═══ EXCERPTED TEXT ═══
ريب is إسم of لا and فيه is خبر of لا - both, the إسم and the خبر of لا should be indefinite with the إسم in the accusative state (منصوب) and without _nunation_ تنوين.

لا + noun of لا in the accusative but without _nunation_ means <_there is no ..._> – - general, absolute negation, e.g.

لا شكَّ في أنَّ
لا بُدّ من

- these are incomplete.

But when إسم of لا is together with the خبر of لا, then you do have a complete sentence. 

لاَ رَيْبَ فِيهِ = there is no doubt in it / in it there is no doubt. 
(The pronoun here is of course referring to <الكتاب>).


----------



## Mazhara

> ريب is إسم of لا and فيه is خبر of لا - both, the إسم and the خبر of لا should be indefinite with the إسم in the accusative state (منصوب) and without _nunation_ تنوين.


 
Is فِيهِ indefinite?


----------



## Mahaodeh

I'm quite sure that اسم لا النافية للجنس should be indefinite but I'm not sure about the خبر. In all cases, they have to be in the accusative state. فيه is شبه جملة consisting of في and الهاء ضمير متصل يعود على ذلك الكتاب في محل نصب الخبر. It is certainly definite because it refers to a definite. However, when I try it out with two words (without شبه جملة) it seems that it does not work UNLESS they are both indefinite (example: لا سيارة حمراء - لا طالب راض).


----------



## Faylasoof

I discussed this example of جار ومجرور with someone who agreed that it is definite but let us have opinions from others here. Anyway he came up with another example in fus7a, this time using  عندي 

لا قلمَ عندي = I have no pen of any kind  - absolute negation.   

This is very much the same construction we are discusing and it is a complete sentence.
═══ PROVIDED INFORMATION ═══
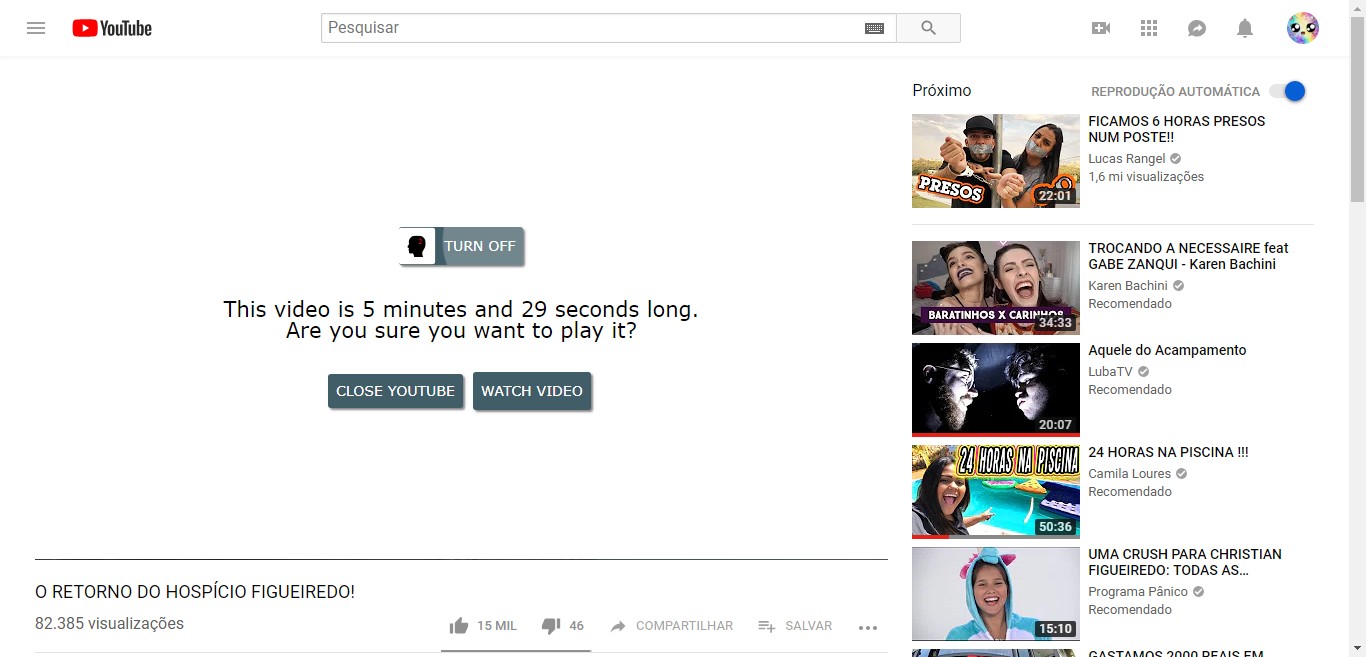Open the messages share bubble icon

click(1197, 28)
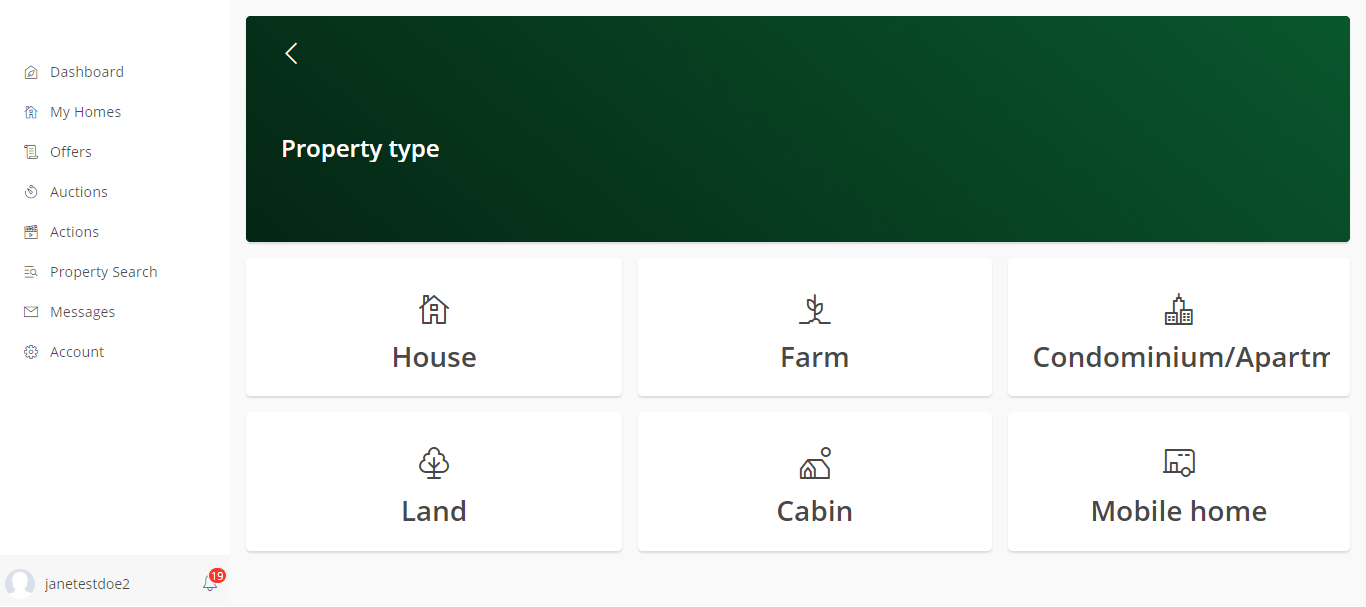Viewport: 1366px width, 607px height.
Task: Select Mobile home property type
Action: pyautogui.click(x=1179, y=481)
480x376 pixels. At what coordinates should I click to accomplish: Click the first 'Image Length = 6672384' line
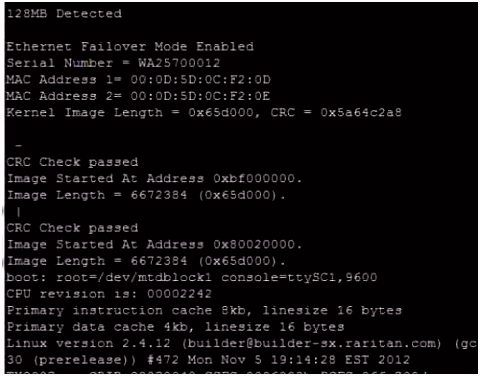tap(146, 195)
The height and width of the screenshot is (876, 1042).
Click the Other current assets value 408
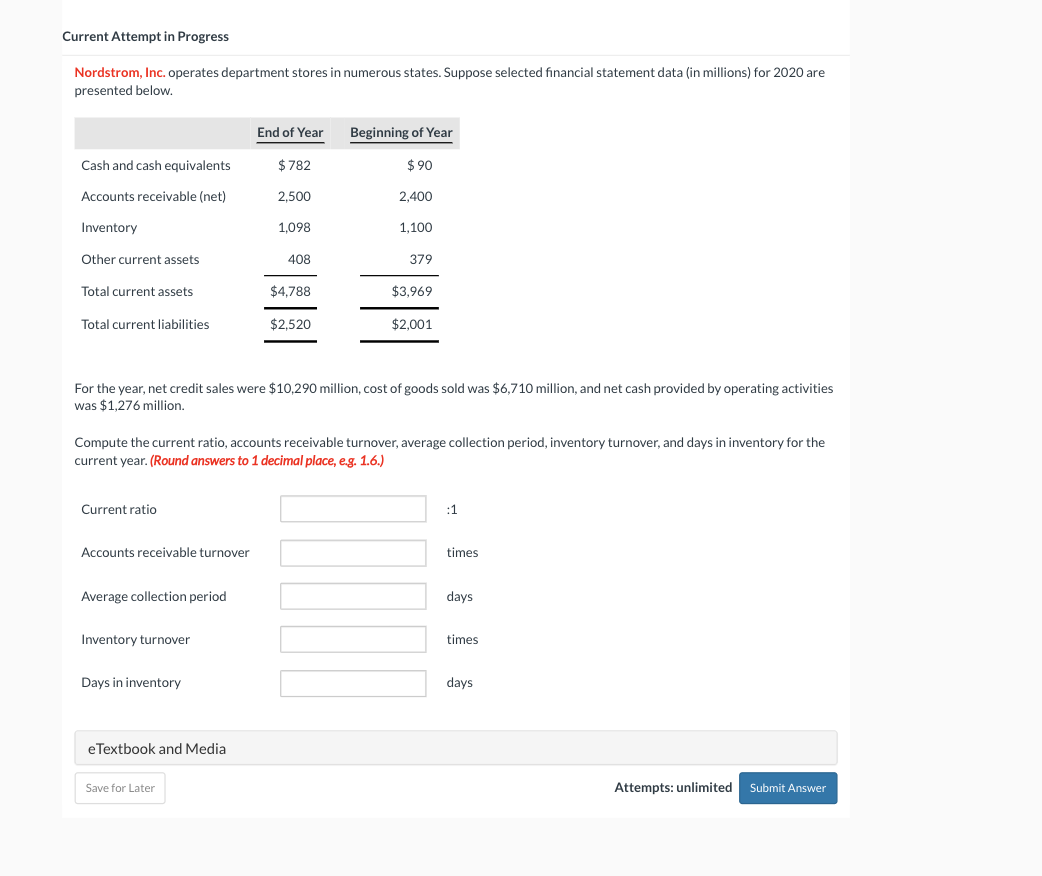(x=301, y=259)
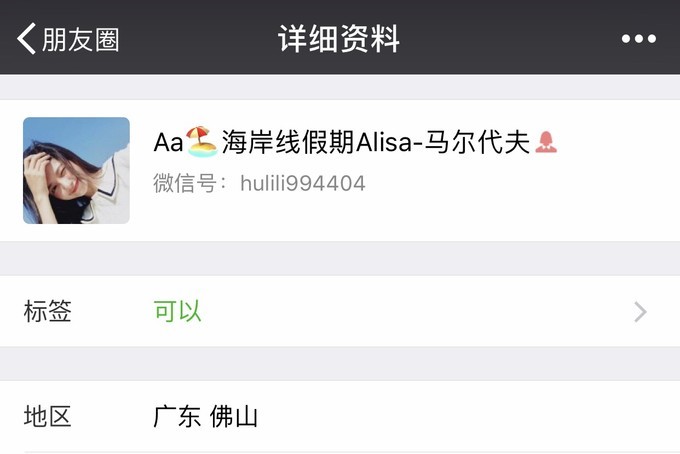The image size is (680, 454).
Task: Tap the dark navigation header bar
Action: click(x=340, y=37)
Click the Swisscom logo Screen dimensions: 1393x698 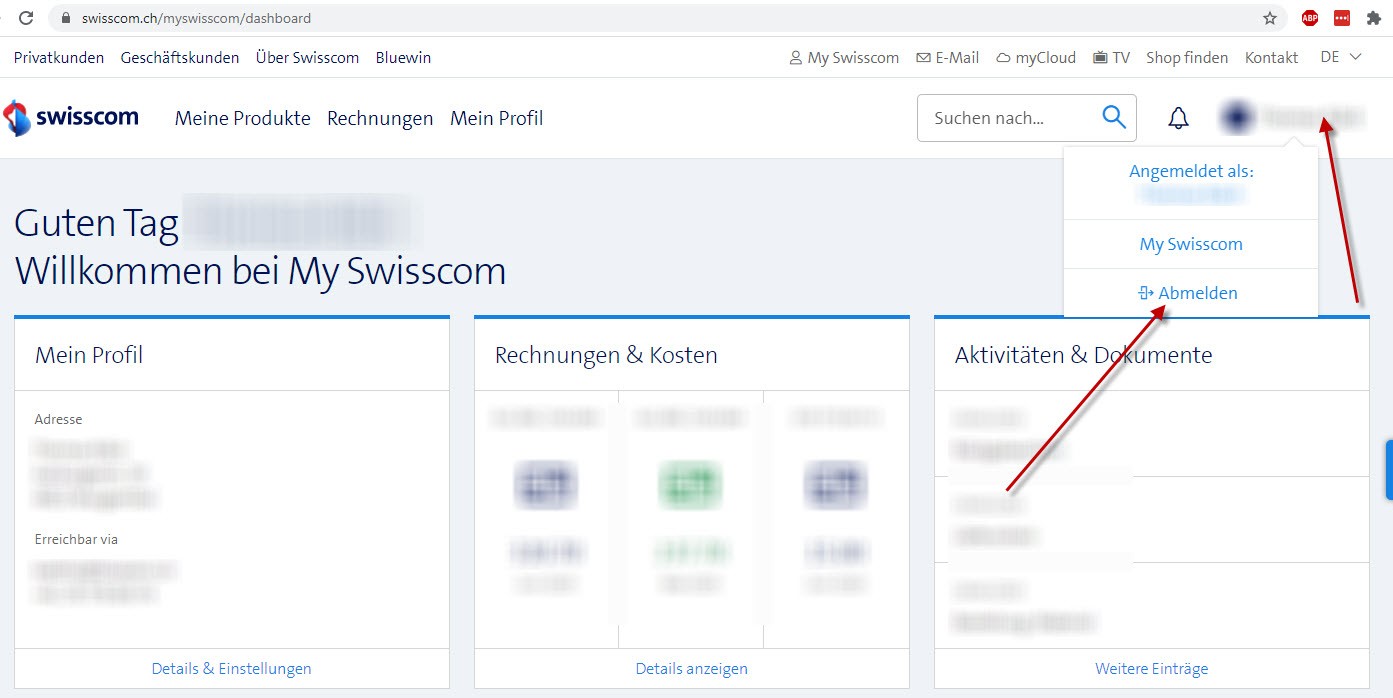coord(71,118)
═══
═══ PROVIDED INFORMATION ═══
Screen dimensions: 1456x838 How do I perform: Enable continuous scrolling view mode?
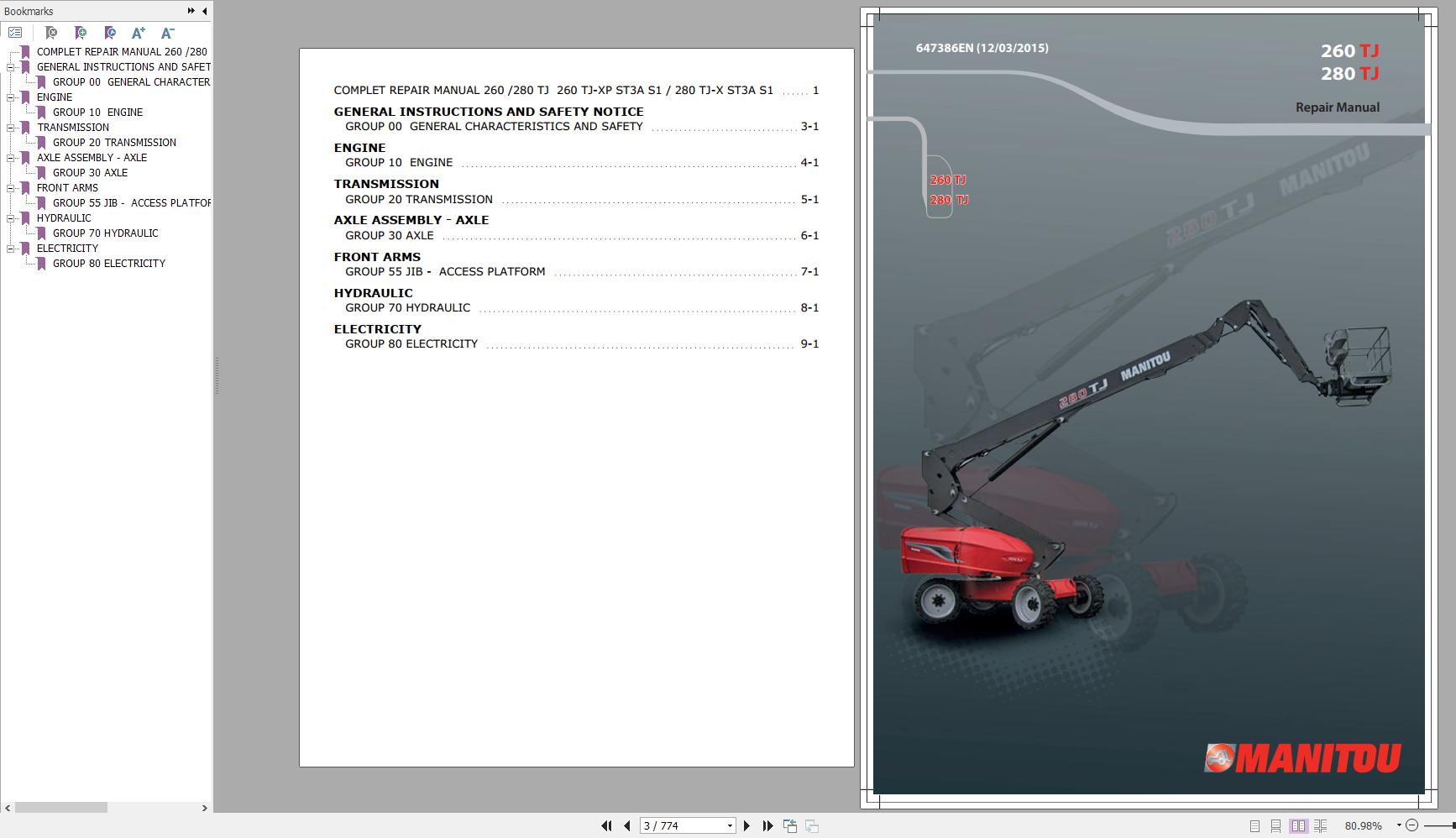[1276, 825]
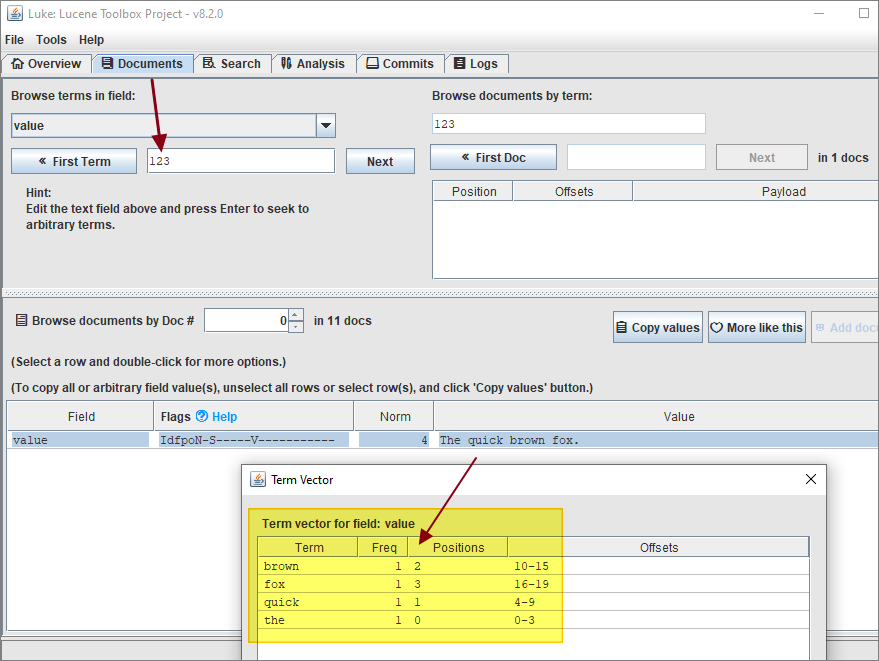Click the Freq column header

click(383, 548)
═══
DIRECTIVES:
**1)** In the thread about negation with لا, why does Mahaodeh say that فيه is definite?
**2)** Repeat word for word the stretch of the thread about negation with لا from "But when إسم" through "referring to <الكتاب>).".
**3)** Pick up the thread about negation with لا after its final sentence and carry it on.

TASK RESPONSES:
**1)** Mahaodeh says فيه is definite because it refers to something definite: its attached pronoun refers back to ذلك الكتاب.

**2)**
But when إسم of لا is together with the خبر of لا, then you do have a complete sentence. 

لاَ رَيْبَ فِيهِ = there is no doubt in it / in it there is no doubt. 
(The pronoun here is of course referring to <الكتاب>).

**3)**
Edit:

Maha, I just noticed you posted while I was still writing! I see your argument. But then do we get a complete sentence for the example I was told above, given that عندي too would be definite.  So perhaps the خبر can be definite, at least when it is a preposition-attached pronoun.


----------



## Mazhara

> فيه is شبه جملة


 
Can a جار ومجرور at their own be considered شبه جملة? If not, can a جار ومجرور be given the status of خبر?


----------



## Palestinian

Mazhara said:


> Can a جار ومجرور at their own be considered شبه جملة? If not, can a جار ومجرور be given the status of خبر?



شبه جملة
means a phrase composed of two words it's almost always a جار ومجرور ‏‎ or ظرف ‏
so yes فيه ‏‎ is a shibhu jumla and it can take the "Position" of خبر ‏‎


----------



## Mazhara

Thanks.

However, I found in some books this:

"*The Predicate/Comment of a sentence may be a single word which will be in nominative case, a phrase, or an entire sentence. When it is an entire sentence, that sentence will have its own structure and all the rules will apply to it as well. If the Comment is a Prepositional Phrase;  or an Adverbial Phrase we will need to assume a hidden verb to which these phrases will connect. That hidden verb, along with these phrases, would then become an entire/embedded sentence and then the comment for the greater sentence".*


----------



## Palestinian

Mazhara said:


> Thanks.
> 
> However, I found in some books this:
> 
> "*The Predicate/Comment of a sentence may be a single word which will be in nominative case, a phrase, or an entire sentence. When it is an entire sentence, that sentence will have its own structure and all the rules will apply to it as well. If the Comment is a Prepositional Phrase;  or an Adverbial Phrase we will need to assume a hidden verb to which these phrases will connect. That hidden verb, along with these phrases, would then become an entire/embedded sentence and then the comment for the greater sentence".*



that's right
like in the case of
لا ريب فيه
could be interpreted as
لا ريب يوجد فيه
or
لا ريب يكون فيه
but it's a verb that is interpreted but it doesn't really exist. You can simply always when translating use the verb to be even if another verb could be used.


----------



## Mazhara

Palestinian said:


> that's right
> like in the case of
> لا ريب فيه
> could be interpreted as
> لا ريب يوجد فيه
> or
> لا ريب يكون فيه
> but it's a verb that is interpreted but it doesn't really exist. You can simply always when translating use the verb to be even if another verb could be used.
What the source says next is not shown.